The Center for the Study of the Force Majeure
Written by Josh Harrison (representing the Center for the Study of the Force Majeure)
Could you briefly explain the driving force/motivation behind your work?
Our global motivation is to find ways to help return the world to ecological (and social) balance and to give back more to the life web than we take. Our mission statement highlights our challenge.
"We are not apart from nature; we are a part of nature. This is a central paradox of modern life. Our challenge as artists, scientists, activists, and humans is to bring us back into the system we are only a part of.”
We build on 50 years of work by pioneering ecological artists Newton and Helen Harrison, adapting their methods of finding creative and enduring systemic solutions to complex ecological challenges. We develop ideas and seed concepts regarding climate change and the life web
Please talk a bit about the process of your work.
How big is here? How Long is now?
We address complex issues by bringing together broad expertise: scientific, cultural, historical, and ecological. That typically means establishing relationships with local knowledge: scientists, artists, planners and others engaged with the particular challenge.
We follow a simple process:
Provocation – we identify challenges generated by climate stress and tensions that exist between where we are and where we need to be.
Interaction – we turn those provocations into public conversations and transformational solutions.
Implementation – we implement solutions by creating and supporting public and private projects that restore environmental balance in ways large and small.
We look at what we’re doing as an approach to systems solving, moving away from what you might describe as “desire-based” solutions toward a process that begins by accepting complexity and the need to engage with multiple perspectives and to ignore artificial barriers whether political, administrative, or academic. Nature recognizes ecotones and bioregions as boundary conditions, so should we. As a core part of our work we use tools of artistic expression (collage, montage, perspective shift, poetry, and above all metaphor) to challenge institutionalized ways of thinking about problems.
Where/How has your work engaged with systems or transformative change-making?
Part of the essential nature of our work has been influencing what we call “Conversational Drift” that is finding ways to challenge and influence public understanding around a major issue towards a more regenerative end. Historically it has worked in a number of ways, sometimes quite directly, sometimes in less clear but no less significant ways. Our goal of course as the climate crisis expands is to move more of our work into direct implementation. That said, let me share 2 historic and 1 current example:
1. In the 1970s Newton and Helen became the first people in history to grow crabs in a laboratory setting, becoming the first artists ever to be awarded a Seagrant from Scripps Institute of Oceanography - this came out of an intuition and a question: “what makes a crab happy? Because a happy Crab will want to reproduce” and the second insight that mating season happens during the monsoons. The research question that is clearly obvious in retrospect became “What happens when you create an artificial monsoon in a laboratory?” That discovery enabled global decapod aquaculture systems to evolve.

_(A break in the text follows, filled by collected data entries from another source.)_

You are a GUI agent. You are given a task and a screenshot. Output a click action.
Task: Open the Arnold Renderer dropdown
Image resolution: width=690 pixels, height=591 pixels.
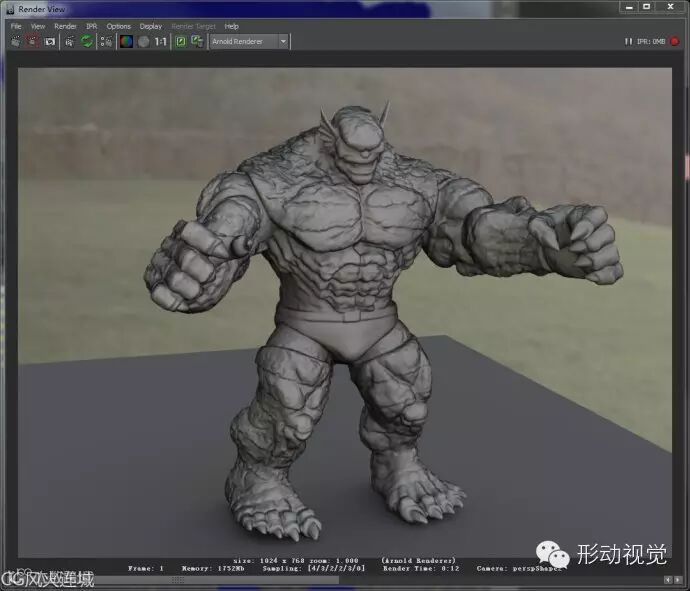point(249,42)
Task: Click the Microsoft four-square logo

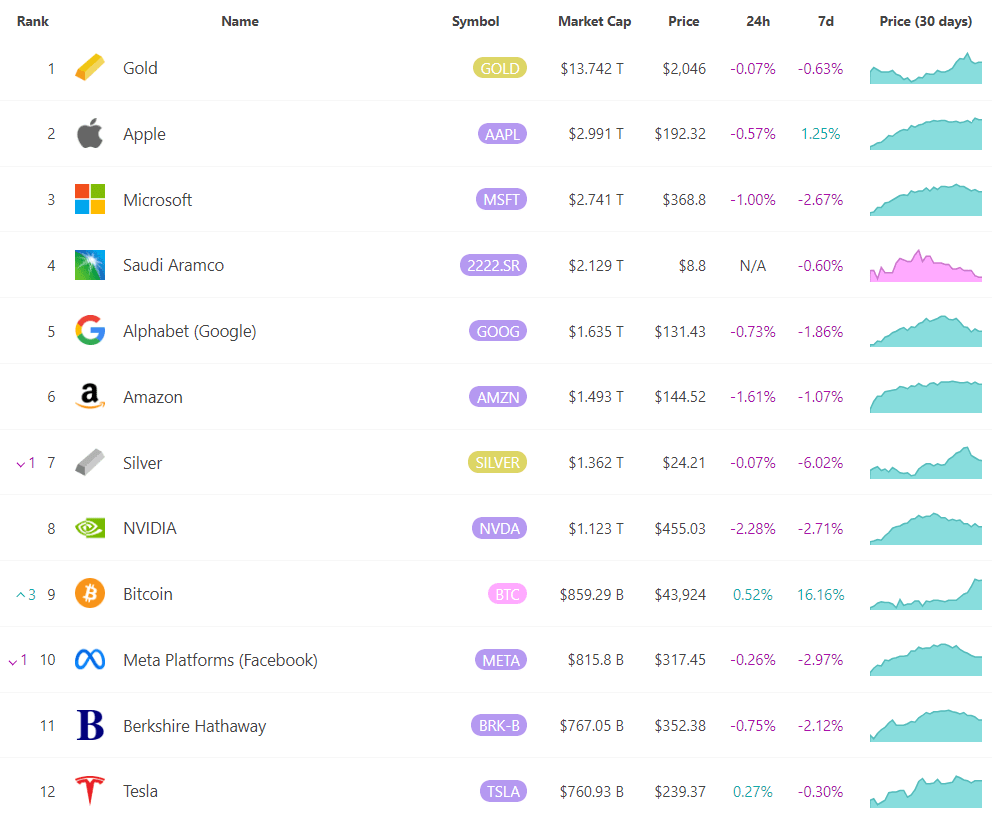Action: [x=89, y=199]
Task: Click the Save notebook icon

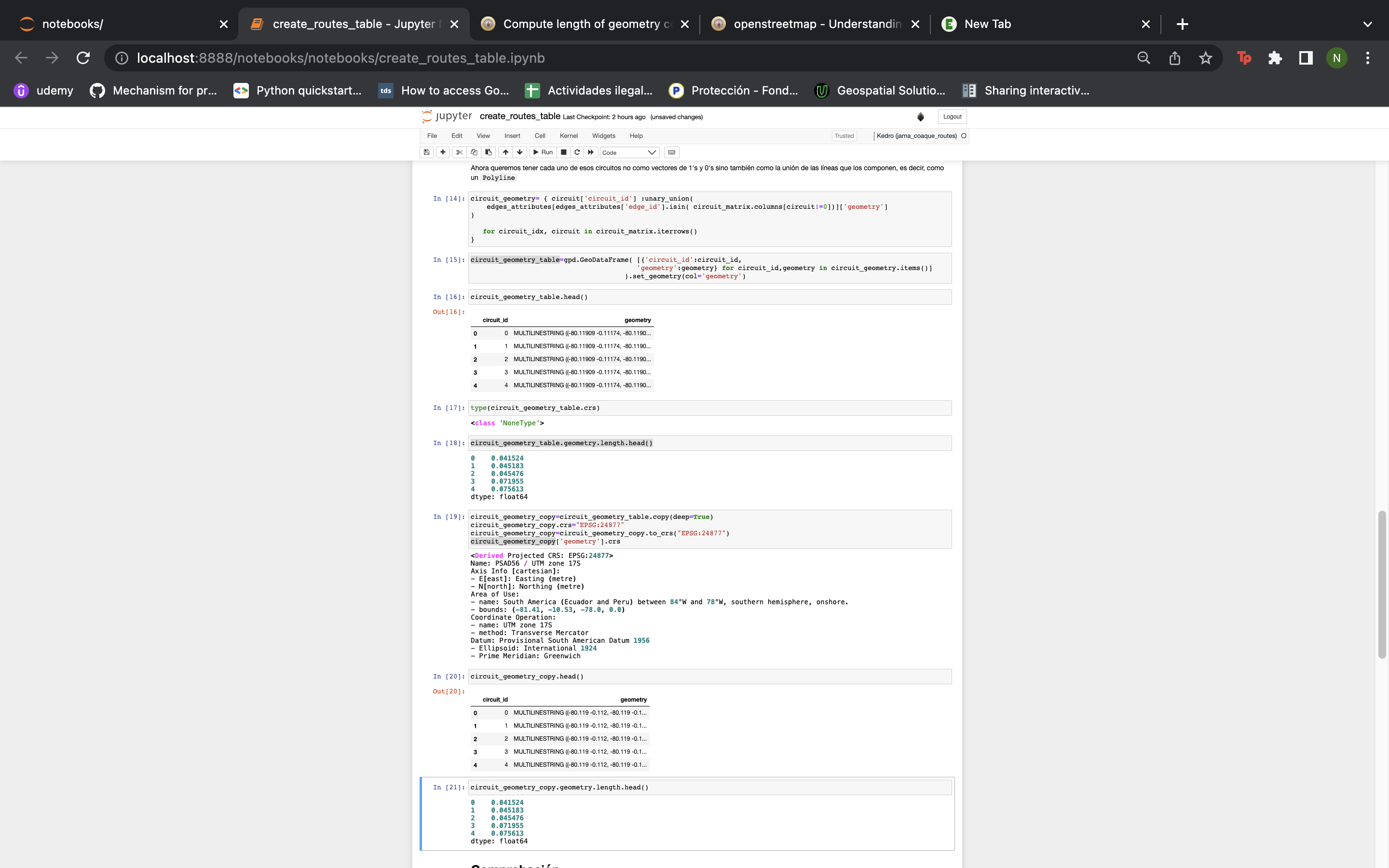Action: coord(426,152)
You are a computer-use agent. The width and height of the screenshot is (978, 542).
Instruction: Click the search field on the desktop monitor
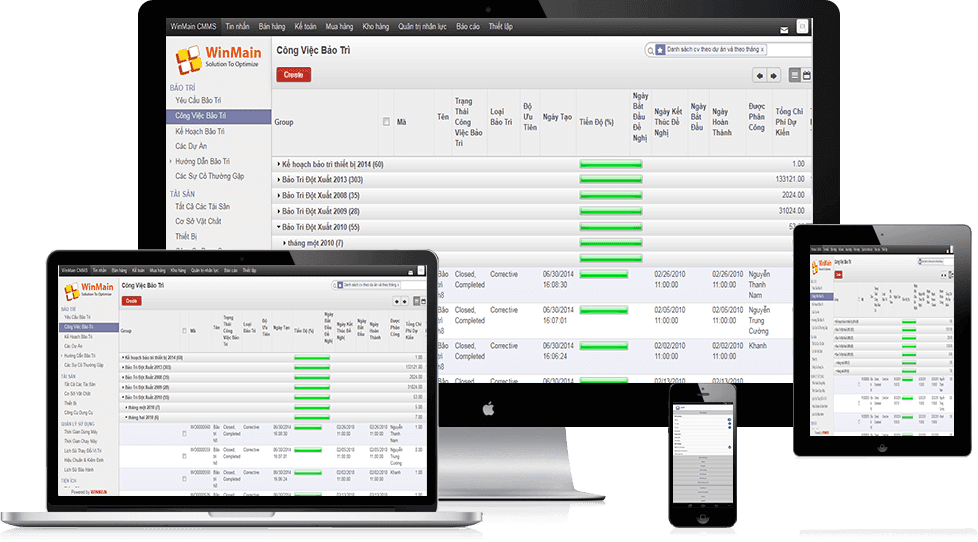click(790, 49)
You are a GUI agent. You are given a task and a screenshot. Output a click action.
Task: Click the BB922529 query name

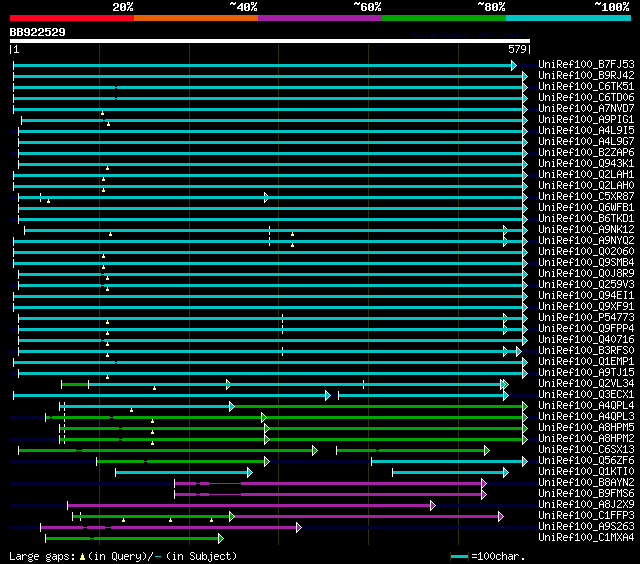click(38, 32)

2. In the 1990s, Newton and Helen were invited to the province of Holland to help resolve a crisis over land development that had stymied the traditional Dutch political process to the point they were willing to ask crazy environmental artists to come in and help. It’s a complicated story but in brief, they pulled together a team of local experts and soon realized that the development process was backward. Symbolically, they went to a major planning meeting and drew red X’s over the current stalemated designs and showed how a different strategy could save millions of acres of farm and parkland, the symbolic “green heart” of Holland from being paved over. The plan was adopted and transformed into the environmental master plan of the province.
3. In 2015 we started working to better understand the Fire Crisis in CA and the western US. Again a very complicated story, fire has been a continuous feature of the Western landscape since the last ice age. For millennia, indigenous peoples managed fire risk using techniques informed by an intimate relationship with their environment, embracing fire as beneficial. A century (more in California) of extractive land practices and suppression of indigenous fire management has left CA with massively overgrown forests and in turn, generated the catastrophic fires that have emerged over the past decade. Working with a broad range of foresters, ecologists, tribal members, and others we developed a series of strategies to shift our mindset about how we in the US treat fire and the landscape. As part of this evolution, we spent some time presenting our thinking to the then-governor of the state who was not interested in exploring any strategy that did not generate profits in sizable amounts. That said, current CA state policy and strategies (not necessarily actions) have adopted a significant number of our suggestions.